The mylohyoid muscle divides the sublingual and submandibular spaces, although they are continuous around its posterior free edge (Fig. 5.16). The submental space is situated below the chin and between the anterior bellies of the digastric muscles. There are no restrictions on the spread of infection between the two submandibular spaces and the submental space; consequently, it can spread across the neck below the inferior border of the mandible.
Fig. 5.16 Inferior view of the floor of the mouth.
Buccal spaces: These are located in the cheek on the lateral side of buccinator muscle. Submasseteric tissue spaces lie between the masseter muscle and the ramus of the mandible. The pterygomandibular spaces lie between the medial surface of the mandible and the medial pterygoid muscle (Fig. 5.17). The infratemporal space is the upper part of the pterygomandibular space and closely related to the upper molar teeth. The parotid space lies behind the ramus of the mandible and about the parotid gland.
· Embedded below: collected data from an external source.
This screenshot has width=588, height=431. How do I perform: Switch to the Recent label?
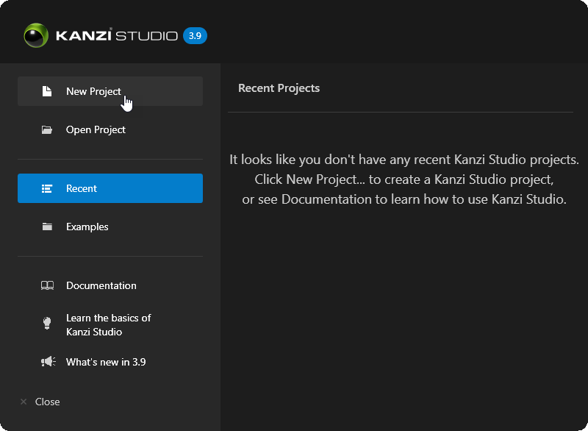(x=82, y=189)
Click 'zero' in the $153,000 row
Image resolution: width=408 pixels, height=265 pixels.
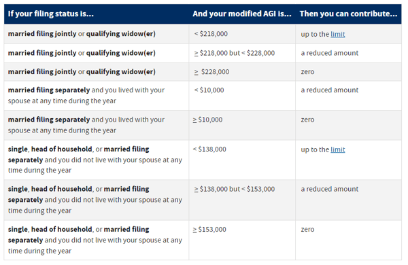click(x=307, y=230)
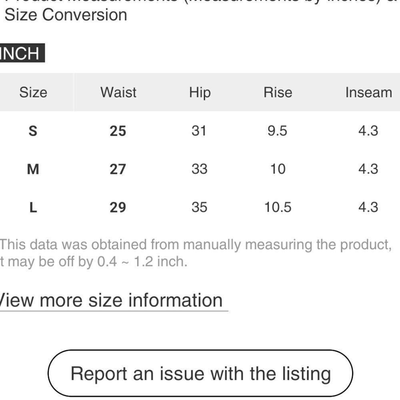Click waist value 29 for large
The width and height of the screenshot is (400, 400).
[118, 207]
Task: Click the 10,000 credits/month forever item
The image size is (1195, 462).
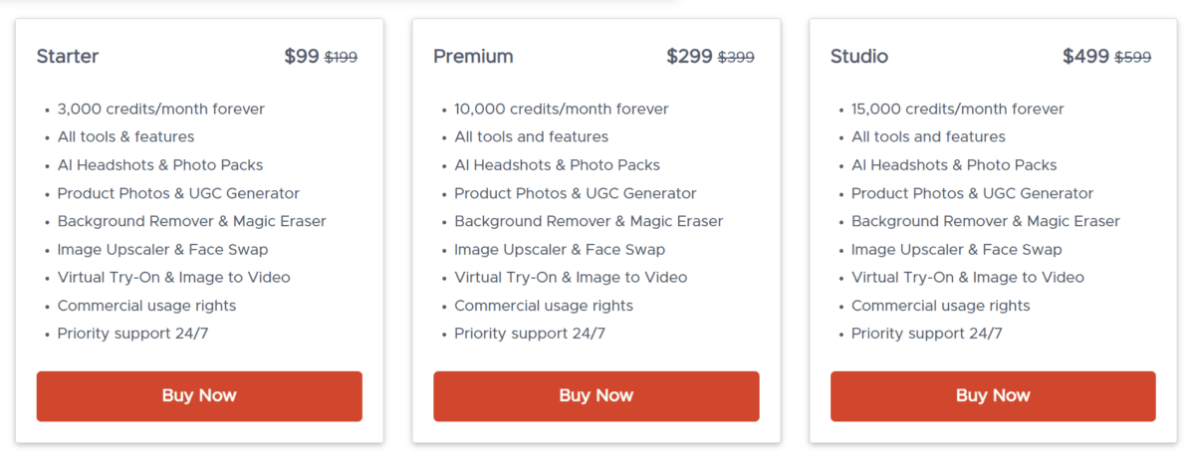Action: click(x=562, y=110)
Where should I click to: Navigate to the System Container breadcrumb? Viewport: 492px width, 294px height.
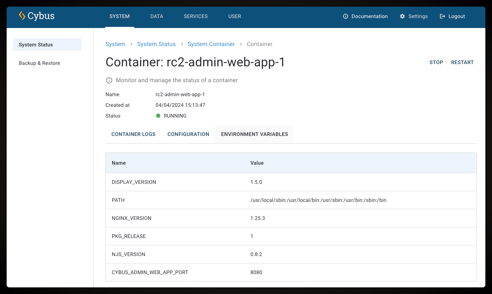(211, 44)
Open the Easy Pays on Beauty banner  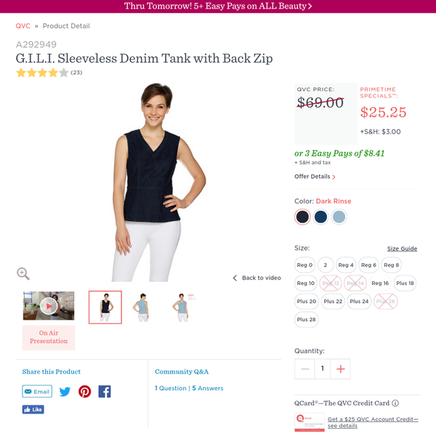click(218, 6)
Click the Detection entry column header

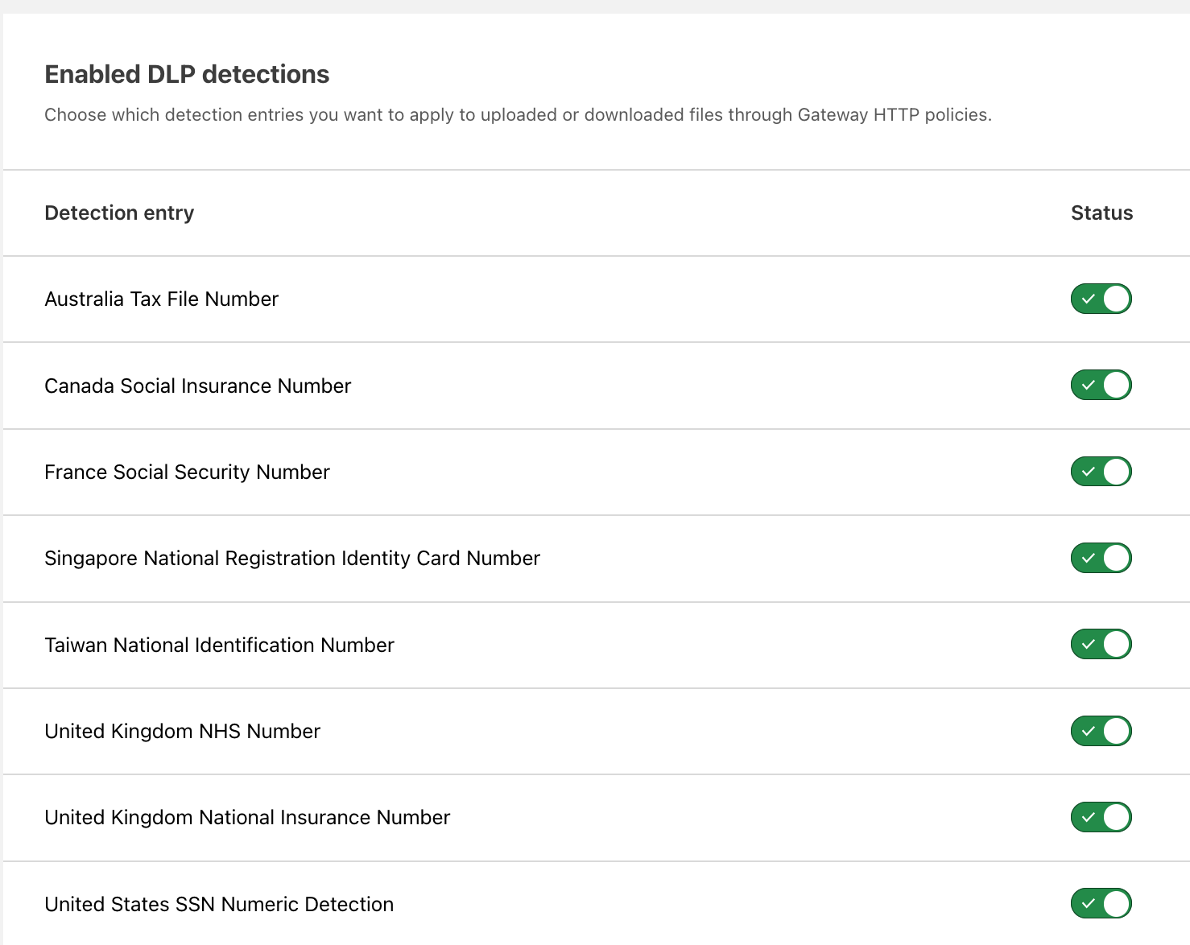(118, 213)
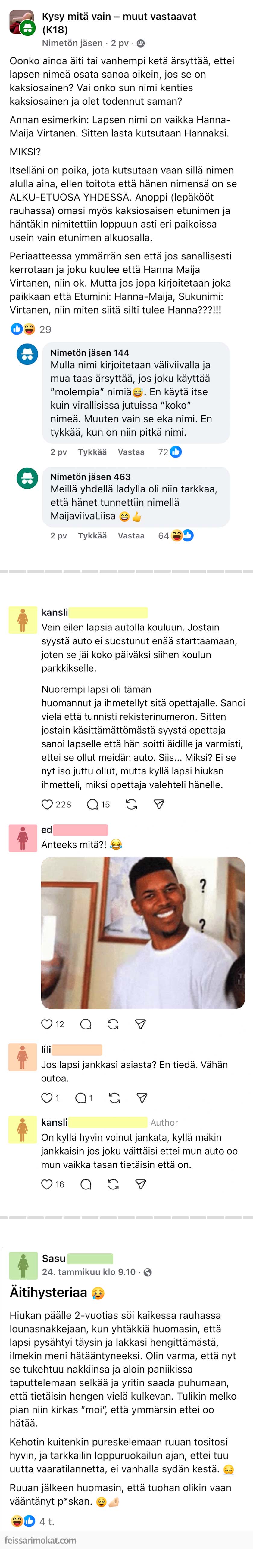Click Tykkää under Nimetön jäsen 144's comment
This screenshot has height=1549, width=253.
pos(92,452)
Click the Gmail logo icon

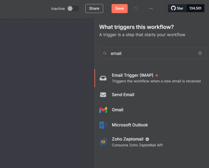103,110
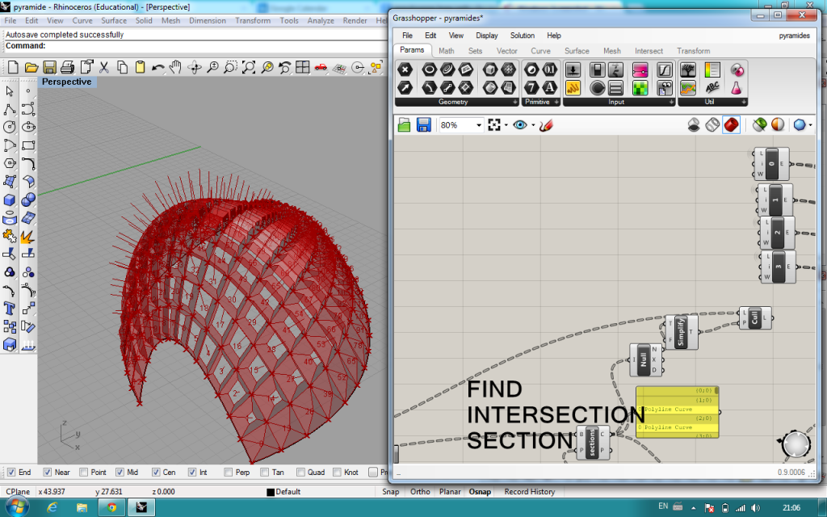Click the Text primitive parameter icon
This screenshot has width=827, height=517.
(549, 87)
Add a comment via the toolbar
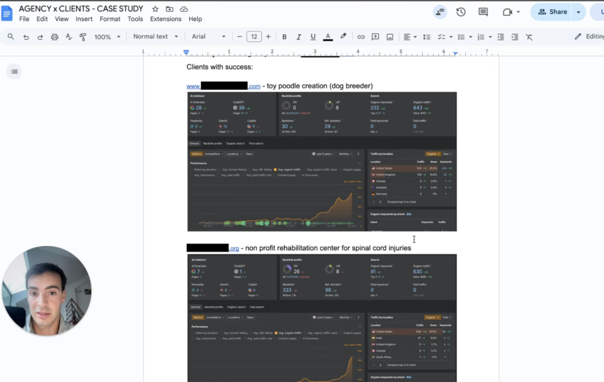 click(375, 36)
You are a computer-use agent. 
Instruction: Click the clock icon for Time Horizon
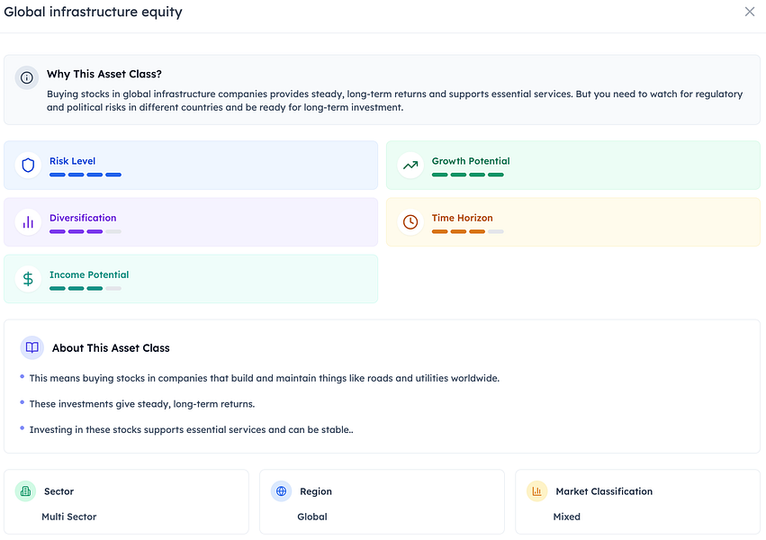coord(410,222)
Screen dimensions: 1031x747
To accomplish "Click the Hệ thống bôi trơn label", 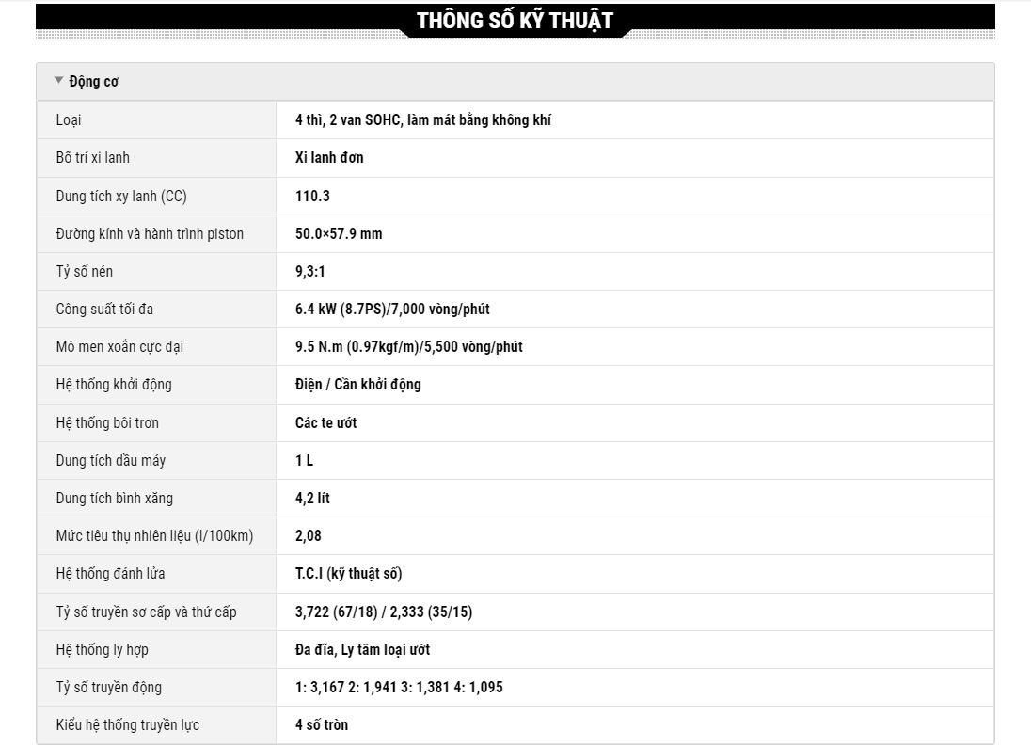I will [x=107, y=422].
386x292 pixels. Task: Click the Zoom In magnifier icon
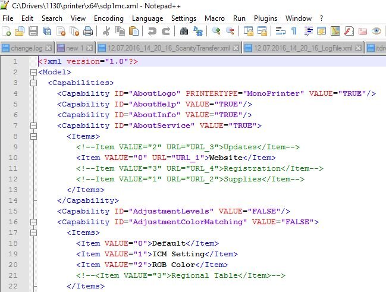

Pharyngeal tissue spaces: Of these, the parapharyngeal spaces are the most important in terms of spread of infection from the teeth and jaws. These spaces lie lateral to the pharynx and are continuous with the retropharyngeal space, to where infection may spread. The retropharyngeal space lies behind the pharynx and in front of the prevertebral fascia. The peritonsillar space lies around the palatine tonsil between the pillars of the fauces.
The spread of periapical infection may be predicted by the relationship of the buccinator muscle attachment to the teeth. Infection from molar teeth usually spreads buccally or labially into the sulcus but may spread above the muscle into the superficial tissues of the cheek, where it can spread over a wide area with little to contain it. Infection frequently spreads to the palate from lateral incisors because of the palatal inclination of the root. Occasionally, infection may also spread palatally from a palatal root of a molar or premolar. The canine root is long and infection may spread superficially to the side of the nose rather than intraorally.